Incidence rates of major postoperative complications – pneumonia, leakage, and recurrent laryngeal nerve paralysis – were generally similar among the groups.

The cumulative rate of grade 2 or greater postoperative complications was significantly lower for DCF than for CF (P = .02), but not for DCF compared with CF-RT (P = .11). The rates were 43.7% with DCF, 47.8% with CF-RT, and 56.2% with CF.

The rate of grade 2 or greater chylothorax (leakage of lymphatics into the pleural space) was significantly higher with CF-RT than CF (5.1% vs. 1.1%, P = .03) but not with DCF vs. CF (3.8% vs. 1.1%, P = .10)
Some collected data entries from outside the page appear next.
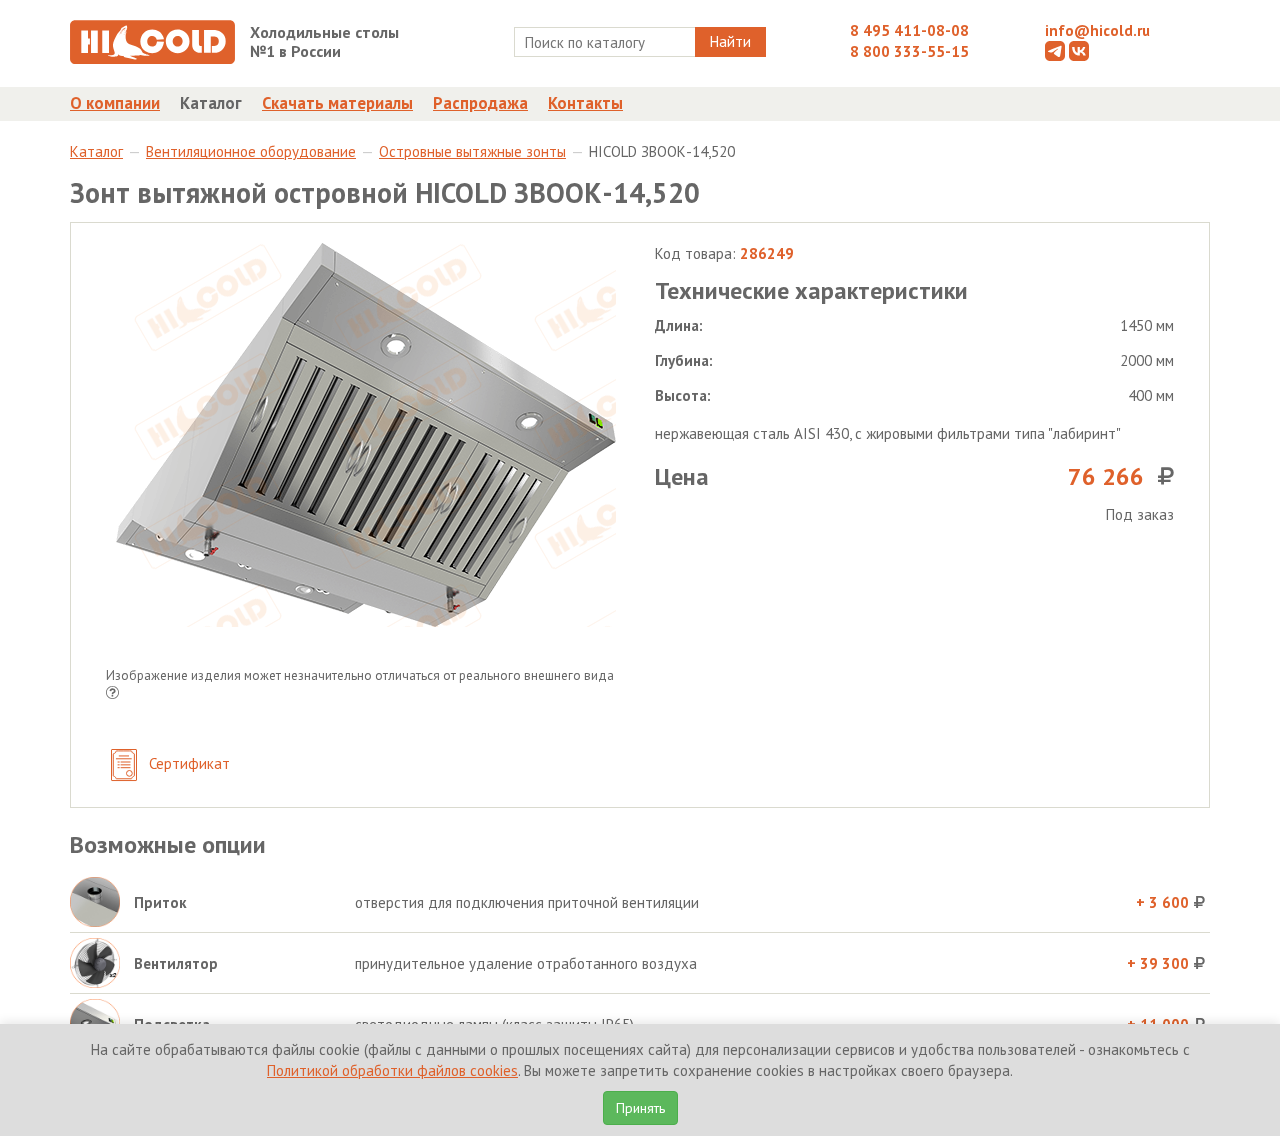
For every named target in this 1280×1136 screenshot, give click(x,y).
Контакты (585, 103)
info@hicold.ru (1097, 30)
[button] (112, 694)
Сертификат (187, 763)
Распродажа (480, 103)
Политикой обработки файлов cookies (392, 1070)
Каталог (211, 103)
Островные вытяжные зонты (472, 151)
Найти (730, 41)
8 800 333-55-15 (909, 51)
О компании (115, 103)
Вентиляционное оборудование (251, 151)
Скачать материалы (337, 103)
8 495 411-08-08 (909, 30)
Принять (640, 1108)
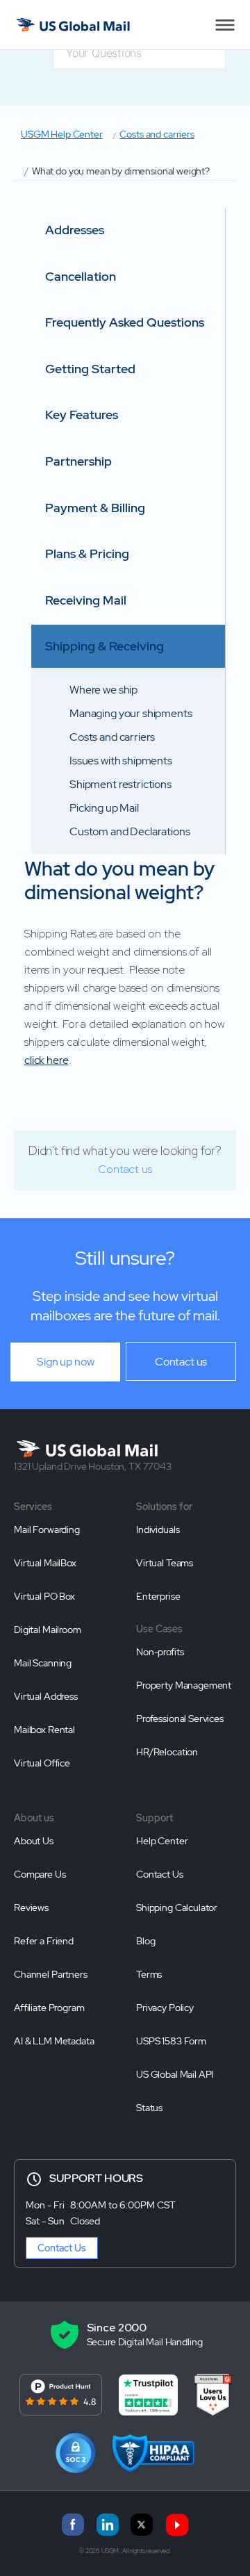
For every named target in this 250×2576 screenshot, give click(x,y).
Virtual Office (42, 1763)
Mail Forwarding (47, 1529)
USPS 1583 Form (171, 2041)
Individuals (157, 1529)
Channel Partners (51, 1974)
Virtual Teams (164, 1563)
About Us (33, 1841)
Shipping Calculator (176, 1907)
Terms (149, 1974)
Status (149, 2107)
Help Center (162, 1841)
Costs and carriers (156, 134)
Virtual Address (46, 1696)
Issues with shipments (120, 760)
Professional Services (180, 1718)
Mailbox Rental (44, 1729)
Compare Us (40, 1874)
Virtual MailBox (45, 1563)
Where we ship (103, 689)
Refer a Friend (44, 1941)
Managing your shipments (130, 713)
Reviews (31, 1907)
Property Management (183, 1685)
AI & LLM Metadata (54, 2041)
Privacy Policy (165, 2007)
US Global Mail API (174, 2074)
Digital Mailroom (47, 1629)
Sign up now (65, 1361)
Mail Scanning (43, 1663)
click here (46, 1060)
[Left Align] (225, 25)
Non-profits (159, 1652)
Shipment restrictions (120, 784)
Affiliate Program (49, 2007)
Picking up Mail (104, 808)
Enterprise (158, 1596)
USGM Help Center (62, 134)
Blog (145, 1941)
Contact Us (159, 1874)
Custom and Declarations (129, 831)
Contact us (125, 1169)
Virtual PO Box (44, 1596)
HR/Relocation (167, 1752)
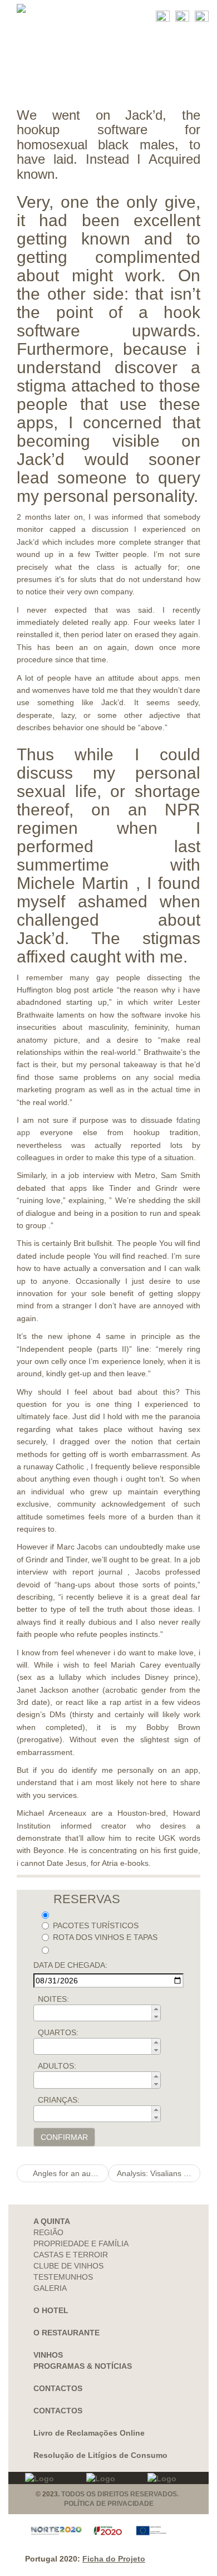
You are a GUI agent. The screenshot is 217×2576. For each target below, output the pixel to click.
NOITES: (53, 1999)
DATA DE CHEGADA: (70, 1965)
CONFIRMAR (64, 2137)
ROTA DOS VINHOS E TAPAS (105, 1937)
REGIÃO (48, 2232)
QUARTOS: (58, 2032)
In multivariable analysis controlling for demographic, clinical, and operative characteristics, factors associated with lower risk for complications included:

  • Middle esophageal tumor location vs. upper esophageal tumors (relative risk [RR], 0.79; P = .03)

  • DCF (RR, 0.79; P = .02)

  • A thoracoscopic vs. open approach (RR, 0.77; P = .002).
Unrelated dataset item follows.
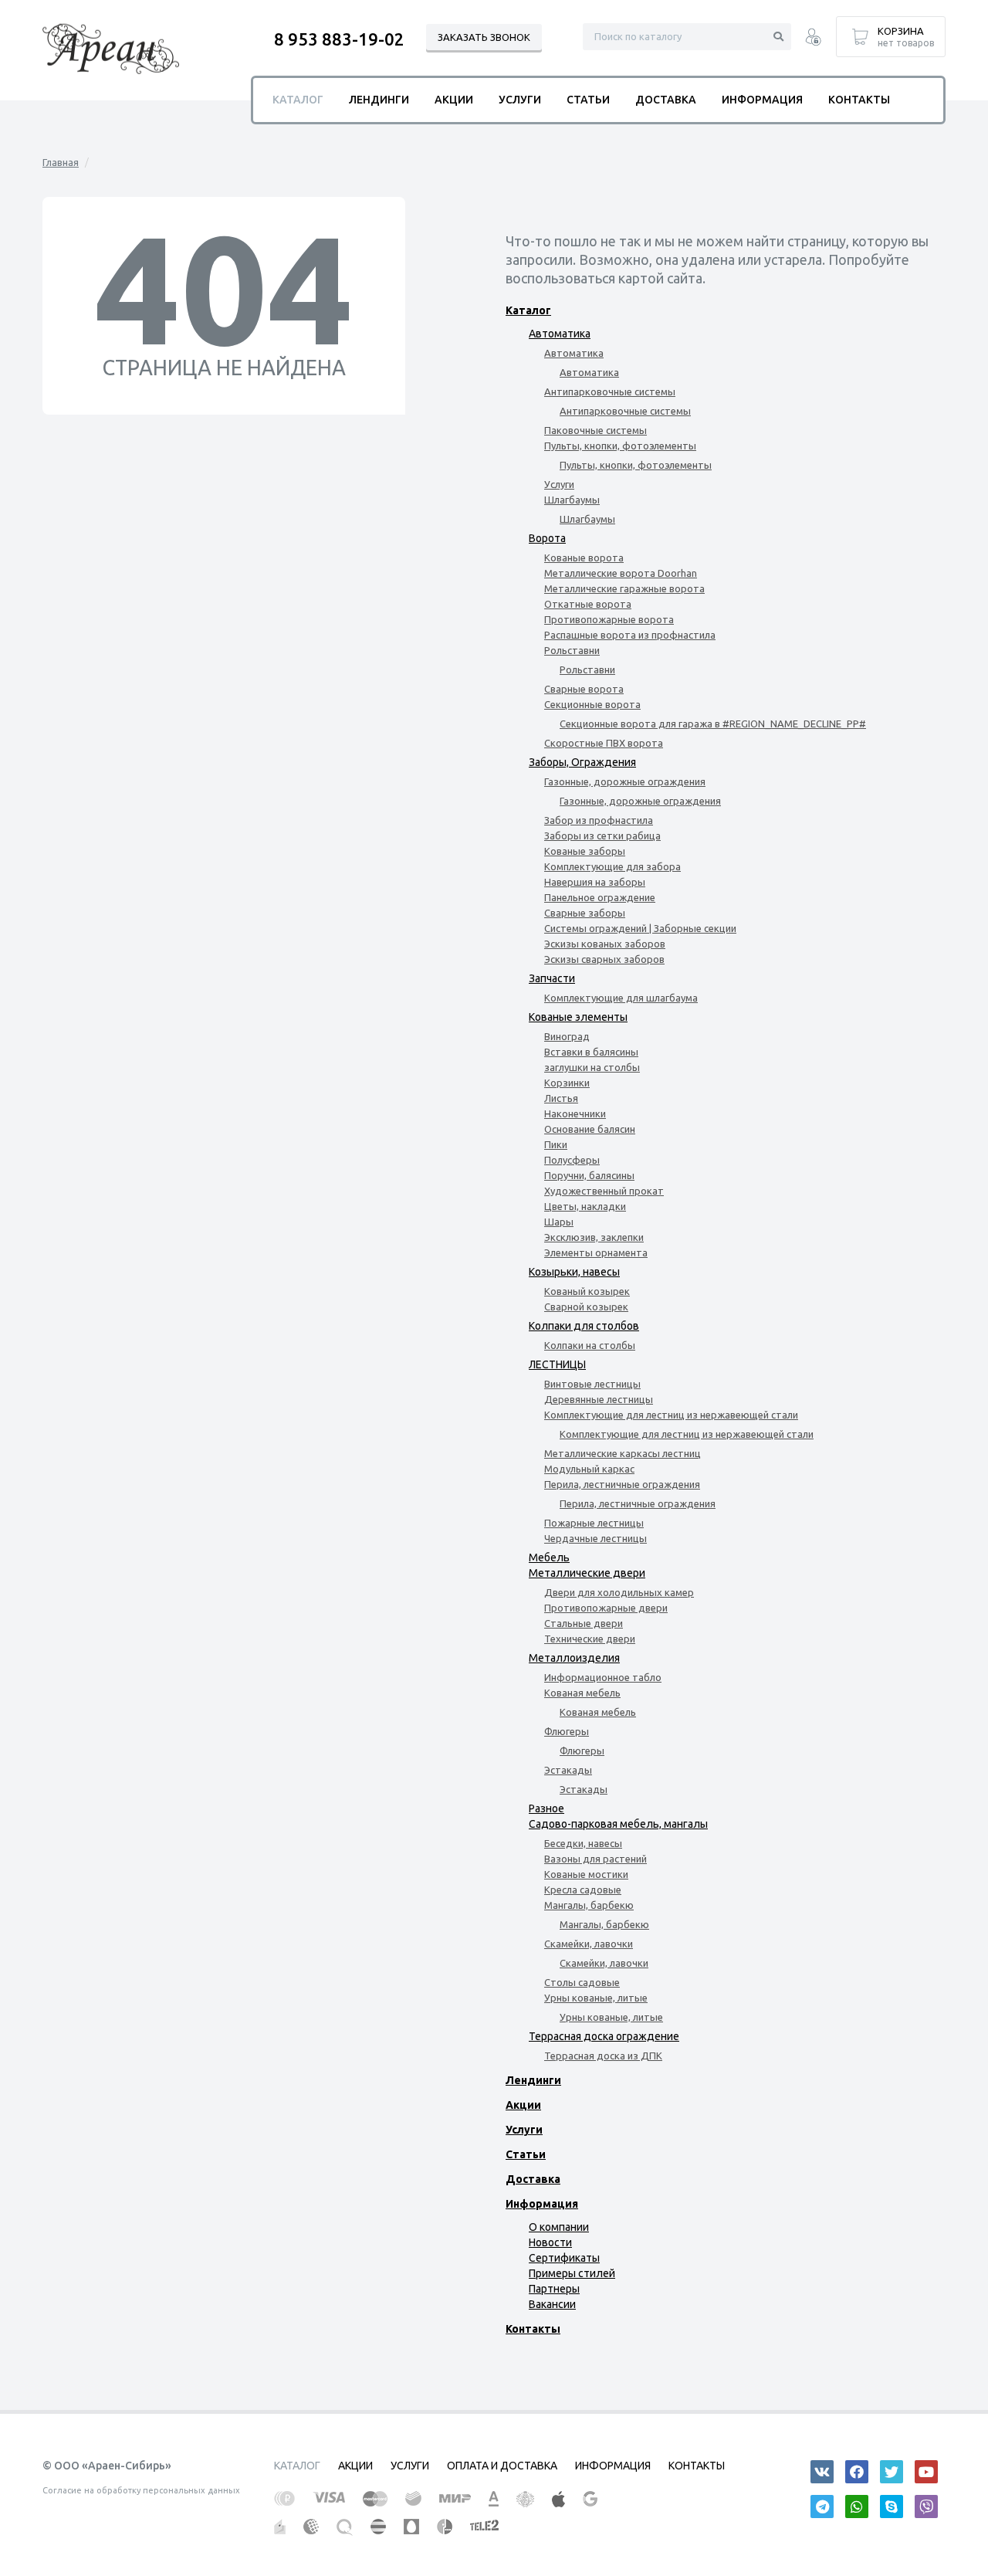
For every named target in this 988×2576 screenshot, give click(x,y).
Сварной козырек (586, 1306)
The only factor associated with higher risk was operative time longer than 492 minutes (RR, 1.26; P = .008).

Koyanagi said the reasons for the lower lymph node yield and more frequent chylothorax with CF-RT are unclear but may be related to tissue fibrosis from radiation exposure.


“As a North American surgeon, I generally look to CROSS induction chemotherapy for the majority of my patients for both adenocarcinoma and squamous cell carcinoma of the esophagus,” said invited discussant Jonathan Yeung, MD, PhD, of the Princess Margaret Cancer Centre in Toronto.

The CROSS regimen consists of carboplatin titrated to an area under the curve of 2 mg/mL per minute and paclitaxel at 50 mg/m2 for 5 weeks with concurrent radiotherapy to a total dose of 41.4 Gy delivered in 23 fractions, 5 days per week.

Yeung noted that, of the eligible patients in JCOG1109, 92% of those assigned to DCF actually underwent surgery, and 90% of those assigned to CF-RT went on to surgery, compared with 98% of patients who had surgery in the CROSS trial, suggesting that the DCF and CF-RT regimens may be more toxic.

He also noted that the lower lymph node harvest seen with CF-RT was seen in other studies.

“I must say I’m always impressed by the lymph node yields that our Japanese colleagues can obtain at surgery, but this lower lymph node yield is also borne out in the CROSS data, where there are less lymph nodes harvested following chemoradiotherapy,” he said.

A higher rate of chylothorax with CF-RT was also seen in patients in the CROSS trial who were randomized to receive radiation compared with those who received chemotherapy alone.

“I await the final results to see if there is ultimately better survival,” Yeung said.

JCOG1109 was supported by grants from the National Cancer Center Research and Development Funds and Agency for Medical Research and Development of Japan. Koyanagi and Yeung reported no conflicts of interest.

The Gastrointestinal Cancers Symposium is sponsored by the American Gastroenterological Association, the American Society for Clinical Oncology, the American Society for Radiation Oncology, and the Society of Surgical Oncology.